ここをどこか南国のビーチと取り違えていやがる
当時70歳を過ぎていたこの教師は、離婚後独身生活を満喫し、夜になると街中でアメリカ人やドイツ人のお姉さんたちをナンパしている姿がたびたび生徒たちによって目撃されていた。
私は一度、シニョーリア広場の噴水の袂で、ナンパのチャンスを待っていると思しきこの先生と遭遇したことがあった。目の前を行き来する女性たちと視線を絡めつつも、なんとなくやる気のなさそうな怠惰な面持ちで、彼は噴水の柵に寄りかかったまま、「しかし、この観光客のだらしない格好ってのはなんとかならんもんかね」と私に話しかけてきた。
「フィレンツェは、私たちが日々社会的秩序を守りながら生活を営んでいる場所だというのに、それに対するリスペクトが感じられん。
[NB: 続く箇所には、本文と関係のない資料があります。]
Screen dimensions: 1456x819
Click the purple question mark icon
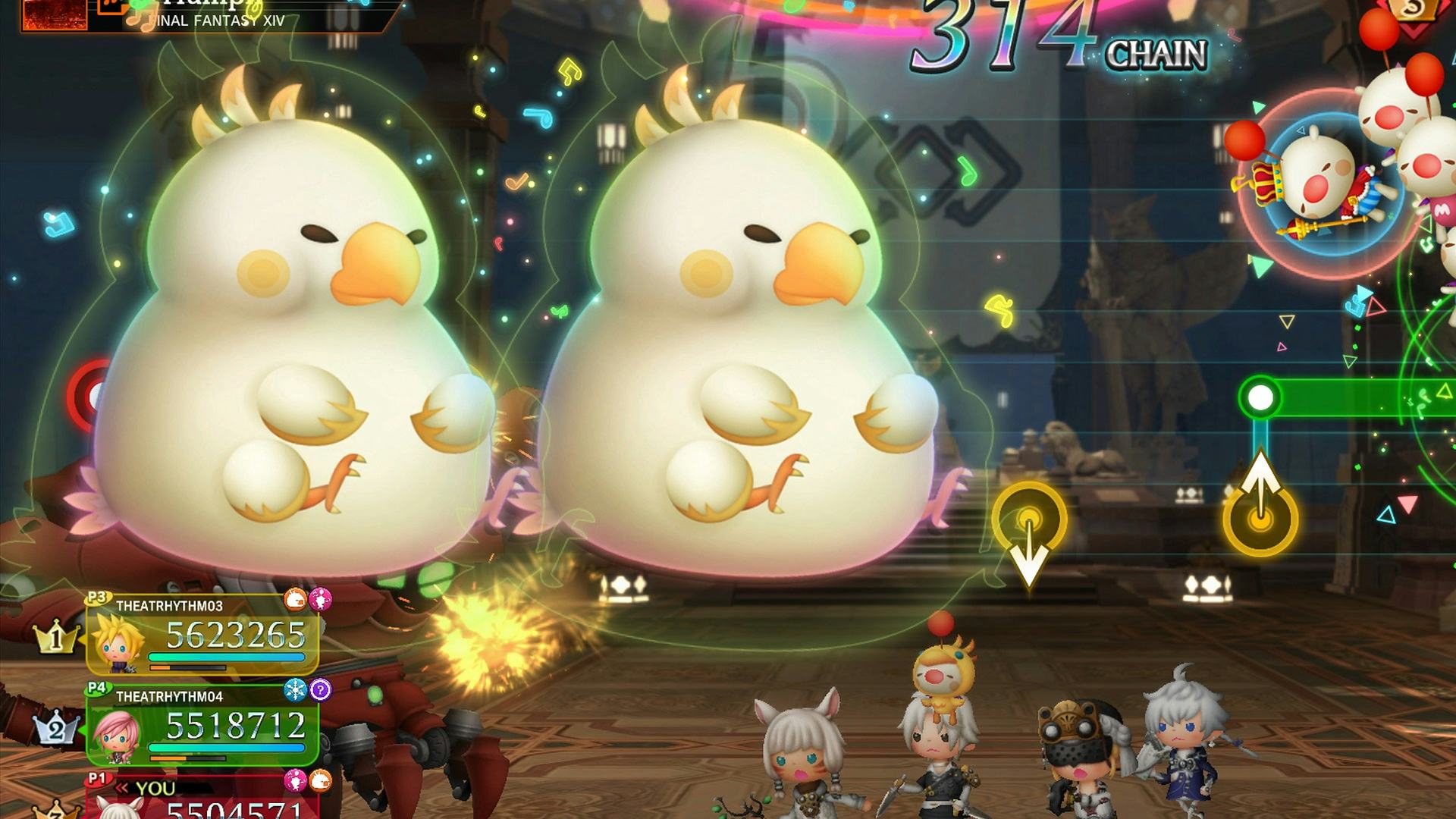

ここをどこか南国のビーチと取り違えていやがる」と彼の愚痴はしばらく続いた。
私は当時、日本人の通訳やガイドのバイトをしていたが、確かにその頃、日本人観光客の多くは真夏でもきちんとした服装の人が多かった。それに比べ、欧米人、特にアメリカ人観光客の服装は際立ってラフだった。